Silny wiatr zmienił plany uczestników największego na świecie zlotu miłośników balonów załogowych – w tym ekip balonów reprezentujących RMF FM i Małopolskę. Zaplanowany na piątkowy wieczór grupowy lot kilkuset balonów został odwołany.

Pierwszy piątkowy grupowy lot z udziałem aż 267. załóg z różnych krajów odbył się już rano. Z powodu zbyt silnego wiatru odwołano już w sumie 5 grupowych lotów. 

Uczestnicy zlotu mają nadzieję, że warunki atmosferyczne poprawią się do soboty. Następny grupowy lot kilkuset balonów z różnych kontynentów przewidziany jest na 6:15 rano. 

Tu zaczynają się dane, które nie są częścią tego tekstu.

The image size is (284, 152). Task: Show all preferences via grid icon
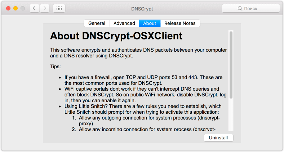pyautogui.click(x=59, y=8)
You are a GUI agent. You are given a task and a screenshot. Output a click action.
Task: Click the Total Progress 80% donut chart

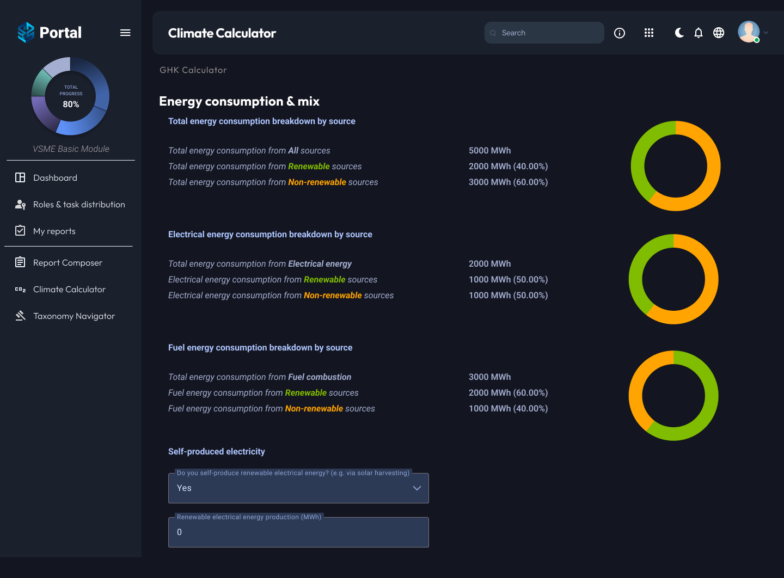pyautogui.click(x=70, y=96)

Dzięki korzystnym warunkom atmosferycznym udało się w czwartek wieczorem zorganizować "Nocną Linię". Pokaz polegał na podświetlaniu po zmroku palnikami kolorowych balonów - w tym oczywiście tych, które reprezentują RMF FM i Małopolskę - przy dźwiękach muzyki. Trwało to około godziny. Obserwatorzy podkreślają, że był to niepowtarzalny spektakl.

Impreza, która trwa już od ponad tygodnia, powoli dobiega do końca. Zakończyć ma się w niedzielę.

Uczestnicy mieli nadzieję, że uda się zorganizować próbę pobicia światowego rekordu największej liczby balonów załogowych, które w tym samym czasie wzbiją się w powietrze. By rezultat został zapisany w Księdze Rekordów Guinnessa, w ciągu godziny musiałoby wystartować co najmniej 457 balonów. Dotychczasowy rekord wynosi bowiem 456.

Organizatorzy ogłosili jednak, że trzeba będzie z tym poczekać do kolejnego zlotu w 2023 roku, bo z powodu rozpoczynającej się we Francji czwartej fali epidemii koronawirusa - oraz brexitu, który utrudnił udział wielu Brytyjczykom - do Chambley przywieziono tym razem mniej balonów niż w poprzednich latach.